### WHAT TO PRODUCE
Answer these questions from the article on the Solicitors Disciplinary Tribunal's digital evidence system:
1. Which company provides the digital evidence management and presentation platform?
2. Which two developments are expected to increase the tribunal's workload?
3. How many A4 ring binders did Robert Slack say he might have had to navigate?

### EXTRACT PROVIDED
********************
SDT goes digital to deal with expected surge in workload
By Michael Cross >>
The Solicitors Disciplinary Tribunal is now handling evidence digitally in the majority of cases, the tribunal has revealed as it gears up for a surge in the number and complexity of cases. As part of a move to ‘paper-light’ working it has replaced paper bundles with a digital evidence management and presentation platform that is also used in Crown courts.
The system, from specialist UK company CaseLines, automatically creates digital bundles that are consistent in look, feel and pagination with paper bundles. During a case, all information can be viewed securely by authorised users from any device with an internet connection.
Daveena Ogene, head of case management, said the system will help the SDT cut the costs per hearing over the long term: ‘We expect to reduce paper, printing, copying, courier and administrative costs for users, and to reduce the time and effort involved by all parties in uploading, collating, reviewing and annotating evidence, making the process so much easier for everyone involved.’
The SDT’s workload is expected to increase following the move to a civil standard of proof and a backlog of cases involving allegations of sexual misconduct.
Lay tribunal member Robert Slack said: ‘This new digital way of working means I can access the case notes at any time, giving me a lot more flexibility than the previous paper-based bundles. Being able to type in a page number and be taken directly to the right page is an enormous help. Before, I had to navigate papers across perhaps four or five A4 ring binders while sitting for the tribunal. Now the legal representatives, or other participants, simply indicate a page number and I can go straight there.’
The CaseLines system is installed at Crown courts across England and Wales but ironically not in the Business and Property Court, where the much-vaunted e-filing system requires evidence to be emailed as pdf files. The Bar Standards Board is also implementing the Caselines platform. Other users include the Dubai International Financial Centre Courts in the UAE.
********************
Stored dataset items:
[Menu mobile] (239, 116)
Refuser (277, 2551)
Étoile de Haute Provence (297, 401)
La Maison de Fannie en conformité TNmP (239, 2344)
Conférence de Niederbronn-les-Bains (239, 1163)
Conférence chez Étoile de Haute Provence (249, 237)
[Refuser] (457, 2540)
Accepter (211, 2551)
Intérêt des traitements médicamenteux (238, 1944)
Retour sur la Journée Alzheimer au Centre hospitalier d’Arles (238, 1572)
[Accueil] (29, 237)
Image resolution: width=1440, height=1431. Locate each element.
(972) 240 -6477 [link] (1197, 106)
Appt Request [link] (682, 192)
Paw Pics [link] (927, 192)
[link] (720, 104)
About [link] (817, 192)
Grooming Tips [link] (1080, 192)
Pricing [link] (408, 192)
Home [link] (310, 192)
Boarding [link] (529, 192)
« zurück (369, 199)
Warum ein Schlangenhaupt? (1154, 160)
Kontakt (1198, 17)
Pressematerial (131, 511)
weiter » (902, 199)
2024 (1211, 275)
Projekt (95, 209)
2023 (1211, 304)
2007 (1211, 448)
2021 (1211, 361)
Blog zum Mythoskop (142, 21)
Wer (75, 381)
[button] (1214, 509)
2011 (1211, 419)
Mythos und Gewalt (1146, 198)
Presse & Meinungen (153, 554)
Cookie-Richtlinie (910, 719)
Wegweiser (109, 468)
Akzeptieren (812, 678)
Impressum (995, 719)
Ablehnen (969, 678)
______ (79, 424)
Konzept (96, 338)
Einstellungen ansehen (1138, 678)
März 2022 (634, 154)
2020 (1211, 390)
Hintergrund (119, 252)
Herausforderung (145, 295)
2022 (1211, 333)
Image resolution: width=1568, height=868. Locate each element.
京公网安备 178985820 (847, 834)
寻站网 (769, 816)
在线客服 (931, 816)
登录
********************
### FINAL ANSWER
1. CaseLines.
2. The move to a civil standard of proof and a backlog of cases involving allegations of sexual misconduct.
3. Perhaps four or five.